OPTION C nginx sticky sessions on /ws/, 2 workers, no code change

nginx sits in front of uvicorn (port 80/443 → 8765). Add ip_hash on the upstream block so each client IP pins to a worker. Broadcasts still lose 50% of events across workers, but each WebSocket client continues to see ITS worker’s state.

This only works if broadcasts originate from inside the same worker that owns the websocket. In our case, POST /api/dispatch/broadcast comes from an HTTP client (dashboard) that may land on a different worker than the websocket client → still drops 50% of events.

Verdict: sticky sessions alone do NOT fix this. Need Redis (option B) anyway.

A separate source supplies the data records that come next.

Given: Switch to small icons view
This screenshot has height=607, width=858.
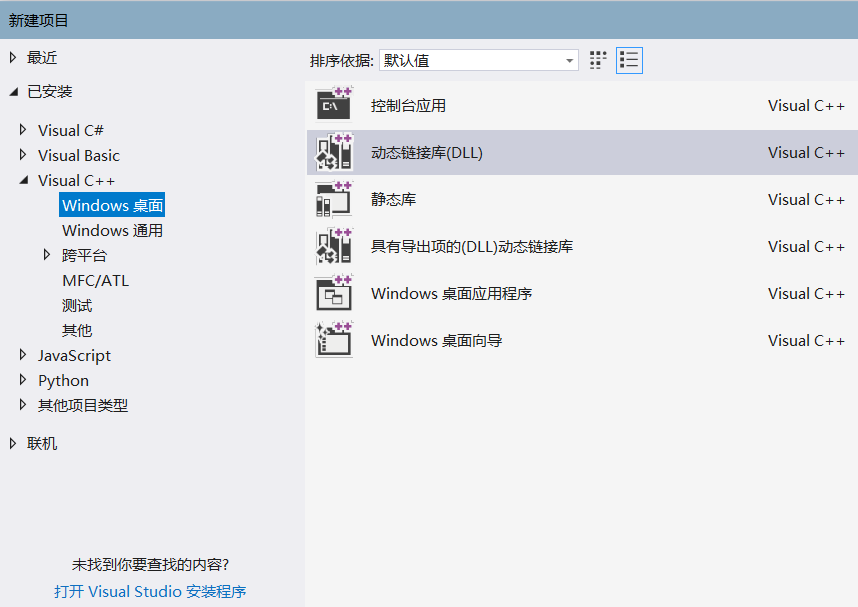Looking at the screenshot, I should (x=597, y=60).
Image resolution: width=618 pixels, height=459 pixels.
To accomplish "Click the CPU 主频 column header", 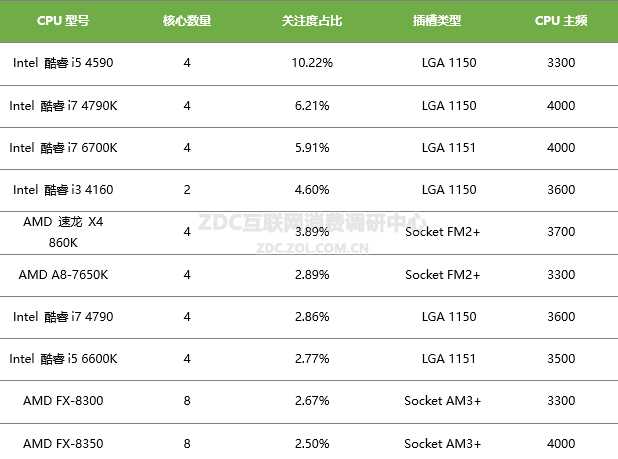I will coord(561,20).
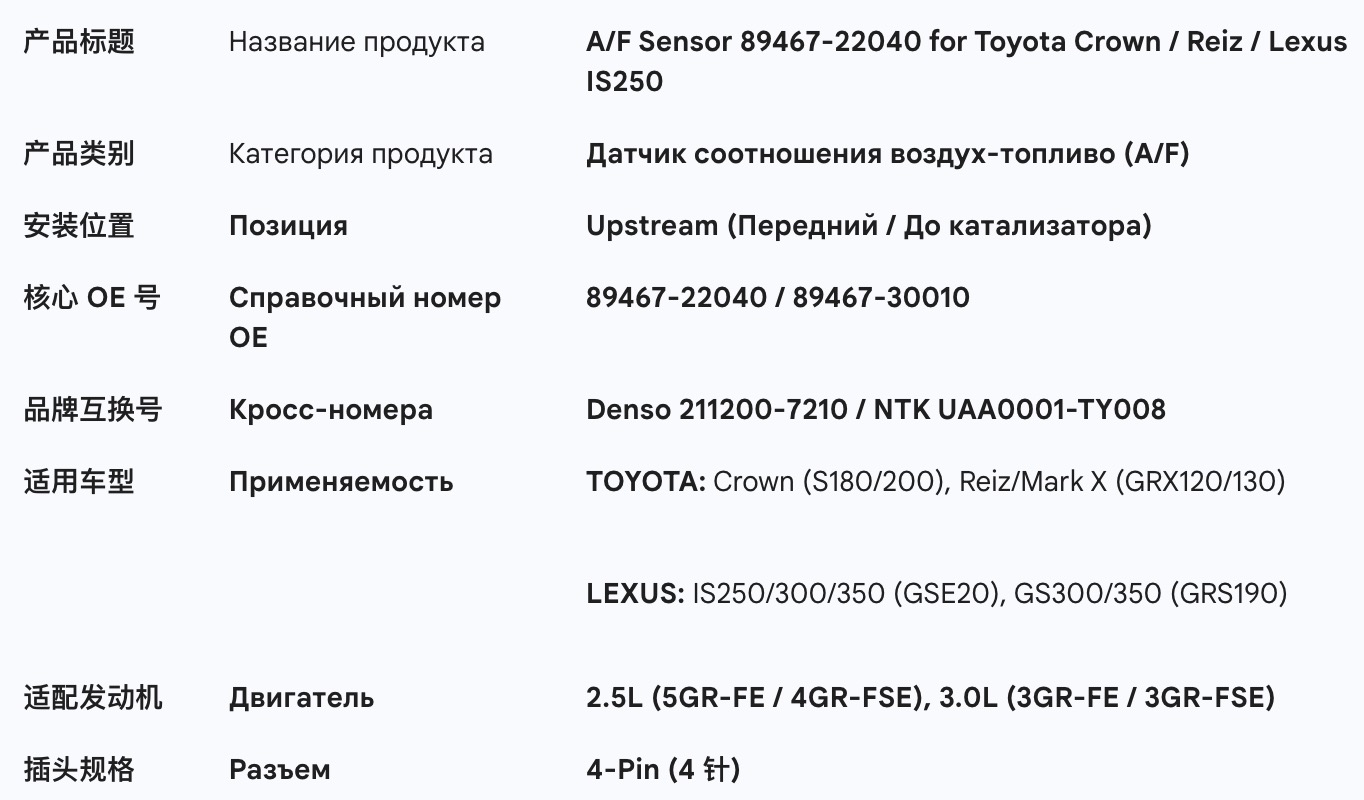Select the Название продукта cell
The width and height of the screenshot is (1364, 800).
(356, 42)
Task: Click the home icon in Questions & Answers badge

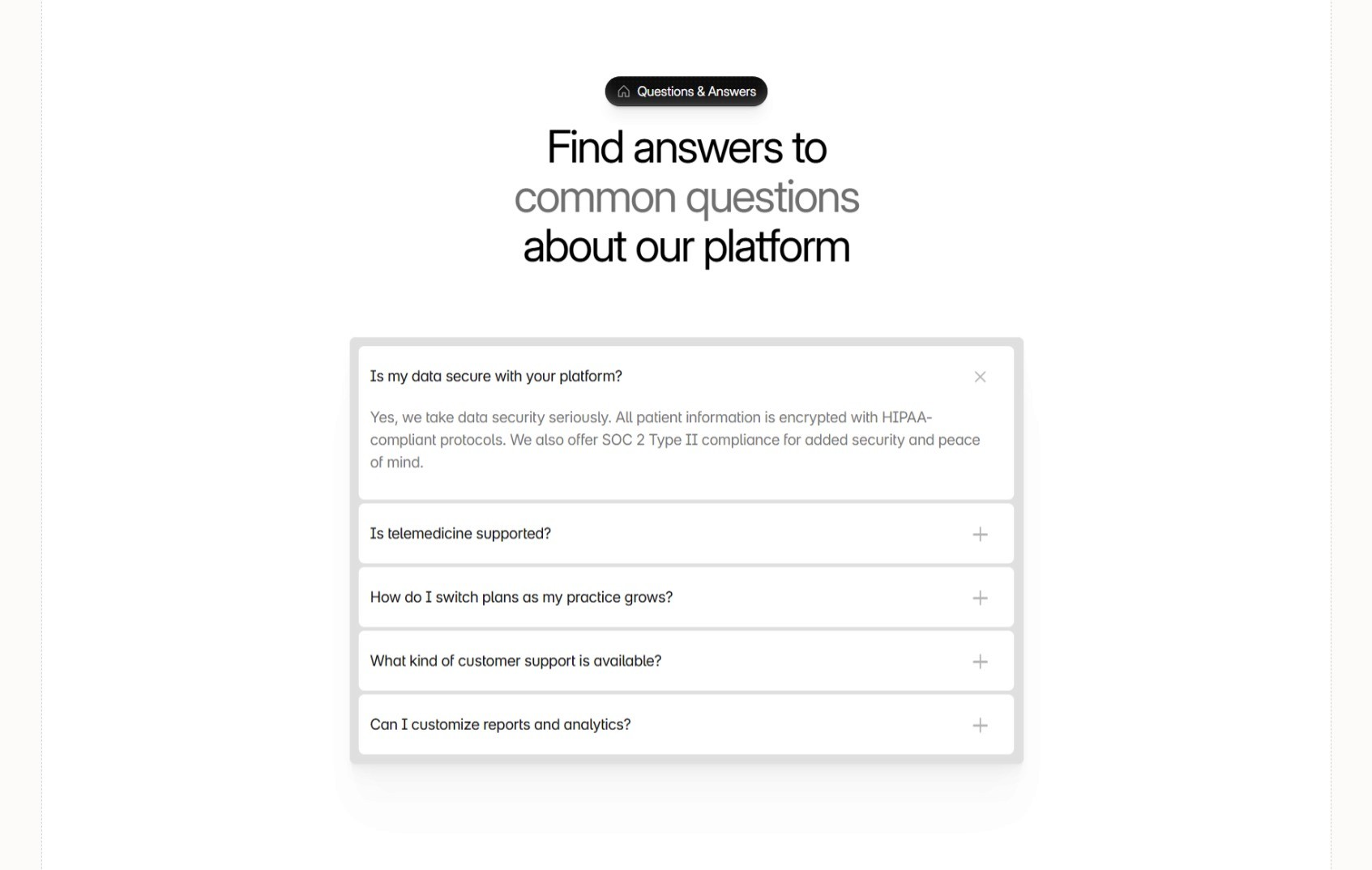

OPTION D Split websocket/SSE out into a dedicated single-worker service

Run two systemd units:

  • titan-killer.service: uvicorn app:app, 2 workers, serves everything EXCEPT /ws/* and /api/stream/*
  • titan-realtime.service: uvicorn app_realtime:app, 1 worker, serves only /ws/* + /api/stream/* on port 8766
  • nginx routes /ws/ and /api/stream/ to :8766, everything else to :8765

Cost: 2-3 hours (new app_realtime.py factoring, nginx config, systemd unit). Risk: low — isolates the fragile part. No Redis needed. Broadcasts to :8766 still work in a single process. HTTP routes get 2x parallelism on :8765.

Gotcha: the POST /api/dispatch/broadcast HTTP route is in websocket.py, so it must also live on :8766. nginx config handles that.

DATACurrent load + saturation headroom

MetricCurrentSource
titan-killer memory RSS144 MBsystemctl status titan-killer.service
titan-killer CPU (9min uptime)12.5 CPU-sec ≈ 2.3% averagesame
Requests per minute (steady state)est. 20-40 rpmjournalctl -u titan-killer --since "1 hour ago" | grep "HTTP/1.1"
Longest recurring handler/api/zeus/search ≈ 400-1200msjournal timing
Connected WebSockets (peak seen)typically 0-2 (dispatch boards)logged via dispatch/status
Single-worker concurrency ceiling~100 in-flight (uvicorn default backlog)uvicorn defaults

Conclusion: we are operating at <3% of single-worker capacity. There is no throughput case for multi-worker today. The case IS for future-proofing + not being surprised by a Slack attention-spike when the new location tree ships.

Router state audit executed 2026-04-22 10:30 CT:

grep -HnE "connected_|_CACHE|_cache\s*=|_registry\s*=|active_connections|subscribers" \
     /opt/nexus/titan/api/*.py | grep -v "def\s"

# 1 correctness risk:   websocket.py:76  connected_boards
# 5 cache-amp cases:    customer_lookup.py, dns_list.py, prompt_regenerate.py,
#                       zeus_rag.py, plus sse_stream.py poll state
# ~90 routers read-only: DB_CONFIG, *_MAP, *_KEYWORDS constants (safe)

NEEDRecommendation for Robert

Ship Option A (tunables only, stay 1 worker) NOW. Keep Option D in your back pocket for when traffic 10x’s.

  • Zero risk, 1 hour of work. Add --loop uvloop --http httptools --limit-concurrency 200.
  • Defer multi-worker until we see sustained CPU > 60% or p95 > 2s on /api/zeus/search. Neither is happening.
  • When we do need it: Option D (service split) beats Redis pub/sub. Lower risk, isolates the fragile websocket, no new infra dep.
  • Option B (Redis fan-out) is only the right answer if we end up with multiple VM nodes behind a load balancer. We’re one VM. Don’t pay that cost yet.

Gate before any multi-worker change: Rule 0 preflight + Rule 4 pre-commit check + Playwright two-client dispatch board test (open two browser windows, broadcast, verify both see the event). Log to MH before and after. This is NOT a 5-minute ship.

Open question: Does Robert want me to proceed with Option A tunables now, or hold until after homepage + emergency page ship? My vote is hold. Don’t change anything in the service path during a live page build.

Logged to BSP_Master_Session_History.html as section id bsp-apr22-uvicorn-scaling-analysis. Source artifacts: /opt/nexus/titan/app.py, /opt/nexus/titan/api/websocket.py, /opt/nexus/titan/api/sse_stream.py, /etc/systemd/system/titan-killer.service.